Monday, November 19, 2018

SMK Kencana Sakti Haumeni- Teaching is a passion. Teaching needs patience.




 

Dimana? Sekolah macam apa? Bagaimana gedung dan fasilitasnya? Siapa kepala Sekolahnya? Bagaimana guru-guru dan siswanya?
Sebagian respon yang muncul begitu dengar “SMK Kencana Sakti Haumeni”.
SMK  Kencana Sakti Haumeni, sebuah SMK Keperawatan yang baru. Yap….baru didirikan, jadi otomatis masih baru digedung, di guru-gurunya, di para siswanya, proses pembelajarannya. Singkatnya, segala sesuatu yang berkaitan dengan Sekolah ini masih baru. Benar-benar baru. Karena masih baru (belum sampai 1 semester), otomatis Sekolah keperawatan ini belum terlalu hmmm katakan saja belum dikenal banyak orang. Yang kenal Sekolah ini cuma orang-orang yang ada di sekitar lokasi Sekolah di Oenali, cabang menuju sebuah bukit yang disebut “ Bukit Cinta” (Muncul pertanyaan dibenak juga kenapa disebut Bukit cinta? Apa karena kebanyakan orang suka menghabiskan waktu pacaran mereka di tempat ini? Atau mungkin saja seseorang bisa menemukan cintanya disini? hehehe) well…let’s forget the “ Bukit Cinta” and back to the conversation focus! Selain hanya dikenal orang-orang yang ada di sekitar lokasi sekolah, Sekolah ini juga baru dikenal mereka yang punya hubungan langsung dengan sekolah ini ( guru, siswa, atau mereka yang punya hubungan dengan guru dan siswa).
                Sekolah yang tidak terlihat seperti sebuah gedung Sekolah dari kejauhan ini, memiliki 5 kelas. Kelas Perawat A, B, C dan kelas Pariwisata-Perhotelan (Sekolah baru yang lumayan kan?).  fasilitasanya???? Masih dalam proses pembangunan lantai 2 dan fasilitas pendukung proses pembelajaran yang lain. Ahh benar! Kalau penasaran coba saja injakan kaki di gerbang Sekolah kamu akan langsung dapat jawabannya. Dijamin. Kepala sekolahnya? Super duper keren. Sudah pasti guru-gurunya juga keren (hehehe…ini kenyataan yah guys). Semua guru yang mengajar masih muda dan hampir semuanya fresh graduate, meski ada beberapa yang sudah meyandang status orang tua. Tapi, mereka semua seru-seru (masih berjiwa muda wuakkkk wuakkkk) Oh yah….jujur saja, karena guru-guru yang kebanyakan masih muda, saling mengolok (bukan kategori yang serius amat- lebih ke candaan) sudah pasti jadi bagian dari hari hidup para guru disekolah.  
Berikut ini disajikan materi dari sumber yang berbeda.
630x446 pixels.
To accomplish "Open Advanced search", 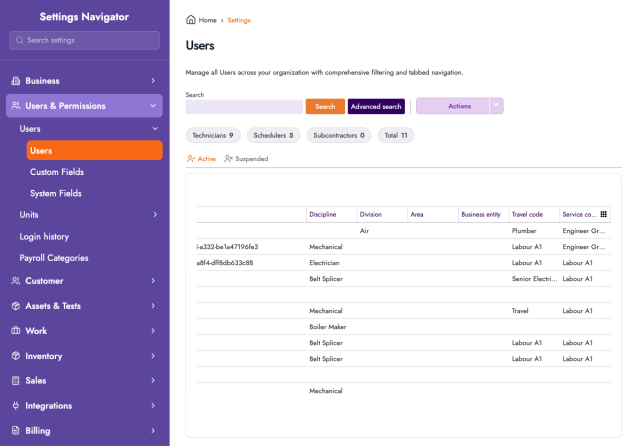I will 376,106.
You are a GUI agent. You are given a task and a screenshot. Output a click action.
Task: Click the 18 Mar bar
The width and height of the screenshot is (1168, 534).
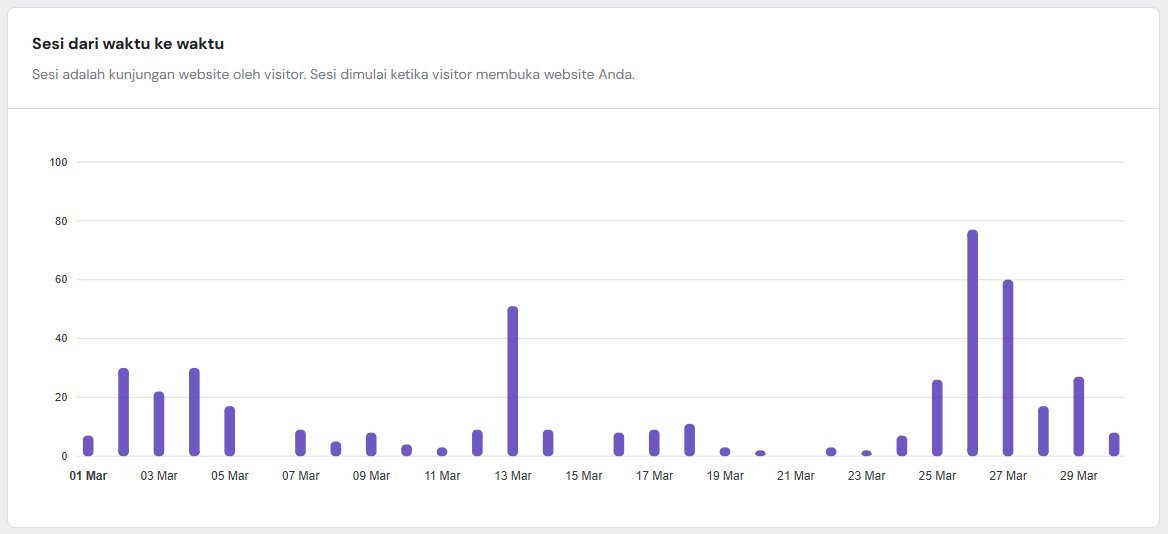click(690, 440)
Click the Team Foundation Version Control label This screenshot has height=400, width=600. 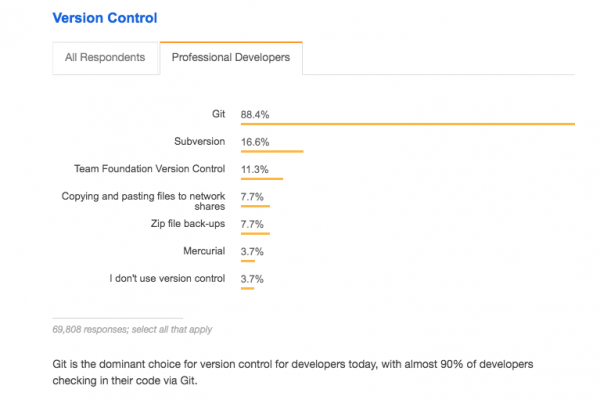coord(150,169)
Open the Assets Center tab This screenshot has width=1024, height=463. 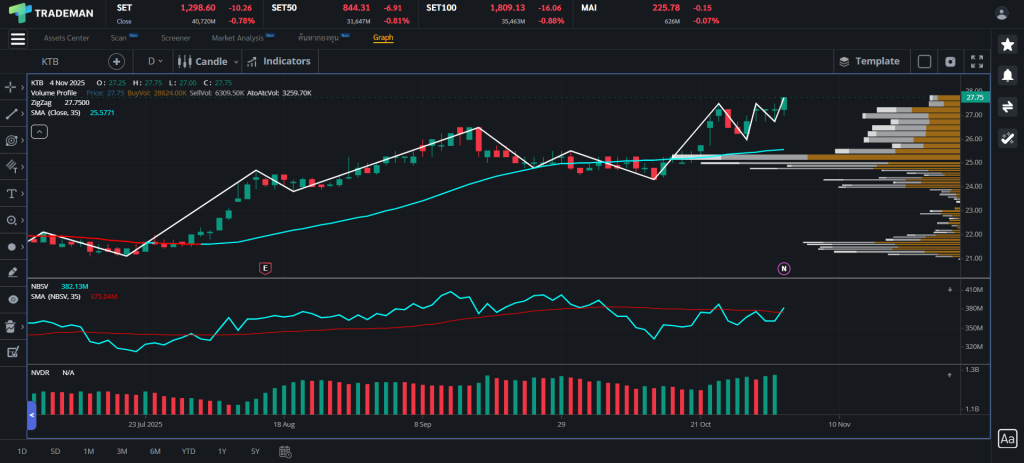66,38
                Opss! Let’s jump to this one!Bagaimana rasanya mengajar disekolah seperti ini?
Honestly…..Pertama kali mengajar di Sekolah ini rasanya benar-benar strange.  Rasanya ingin menyerah dengan kondisi siswa, dalam hal ini daya tangkap mereka yang lamban, learning style mereka yang masih ala-ala anak SMP. Mereka tidak bisa di  force dengan materi yang padat atau monoton juga pemberian tugas yang menumpuk. Coba saja memberi mereka tugas, dijamin tugas itu tidak akan dikerjakan bahkan ketika mereka diberi tambahan waktu batas pengumpulan tugas.
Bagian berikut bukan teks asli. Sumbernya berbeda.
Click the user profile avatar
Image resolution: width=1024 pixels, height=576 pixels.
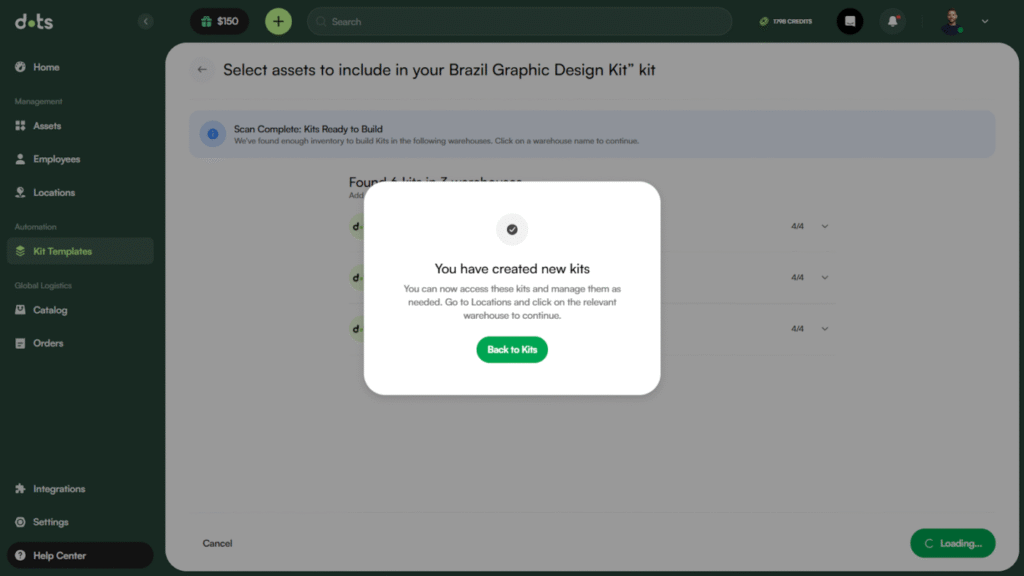click(952, 21)

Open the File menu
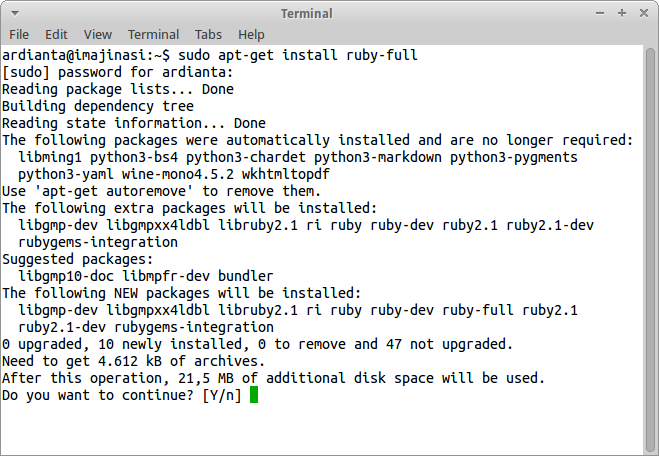(19, 34)
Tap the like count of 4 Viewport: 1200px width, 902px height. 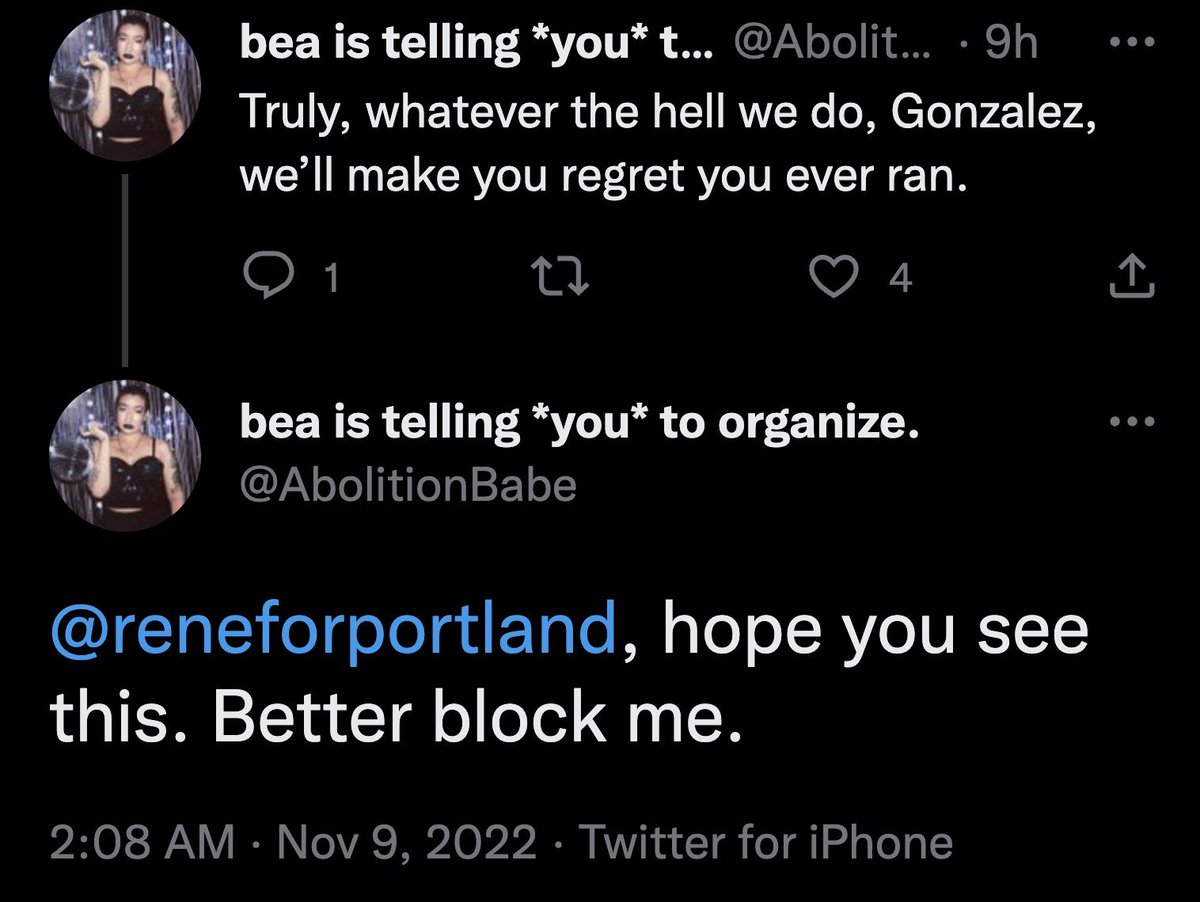900,281
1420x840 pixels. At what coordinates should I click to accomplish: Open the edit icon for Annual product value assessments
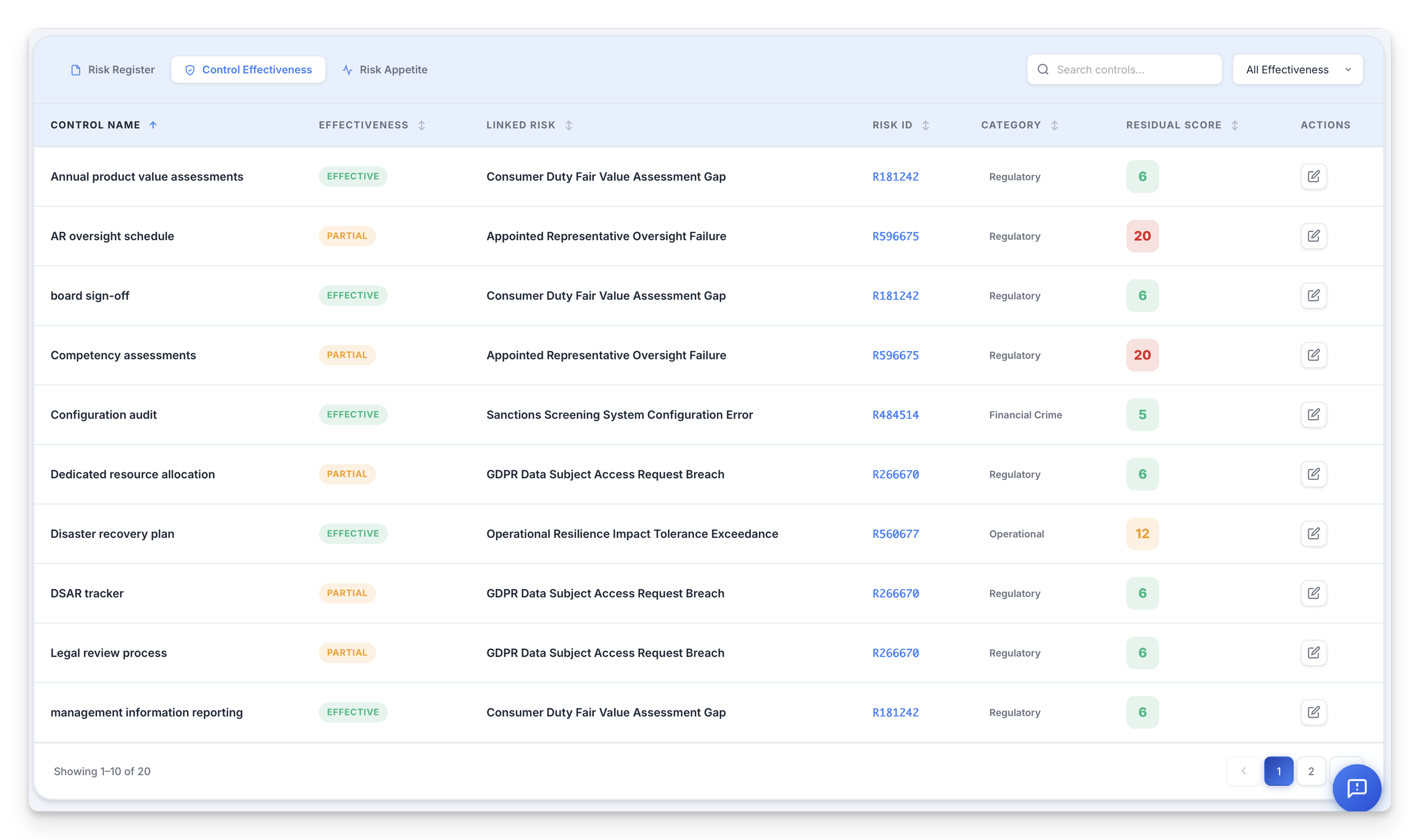pyautogui.click(x=1314, y=176)
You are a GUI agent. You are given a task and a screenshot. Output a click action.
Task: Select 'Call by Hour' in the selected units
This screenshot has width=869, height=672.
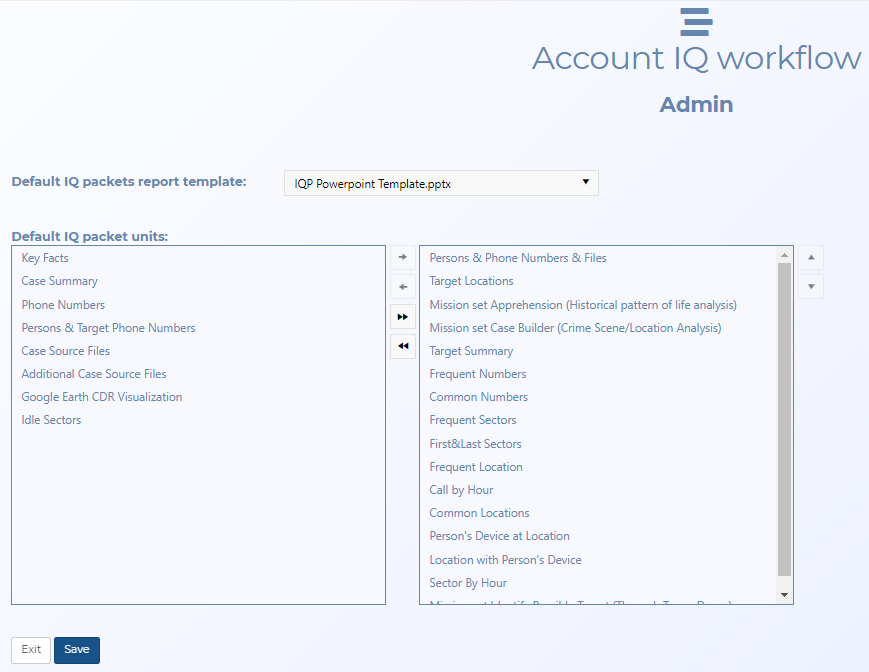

                Kini, hampir 1 semester mengajar di Sekolah ini, perlahan mulai tahu learning style, motivasi, dan perkembangan belajar para siswa. Berragam sudah pasti. Ada siswa yang daya tangakapnya cepat. Ada juga siswa yang daya tangkapnya lamban. Ada siswa yang punya motivasi tinggi dalam belajar. Ada siswa yang mood-moodan dalam belajar. Ada siswa siswa yang bisa dikatakan  tidak mengalami proses belajar itu sendiri ( sepertinya sama dari awal masuk hingga hampir 1 semester tidak ada perubahan). Siswa dengan daya tangkap yang cepat dan motivasi belajar yang tinggi sudah pasti mudah diajar, mudah memahami pelajaran. Sebaliknya siswa dengan daya tangkap yang lamban dan low motivation, mereka butuh waktu dan penjelasan yang berulang-ulang agar pelajaran yang diajarkan bisa diserap. Double hard working buat guru. Apalagi rata-rata siswa berasal dari rural area. Terkadang mereka masih sulit memahami penjelasan yang bertele-tele.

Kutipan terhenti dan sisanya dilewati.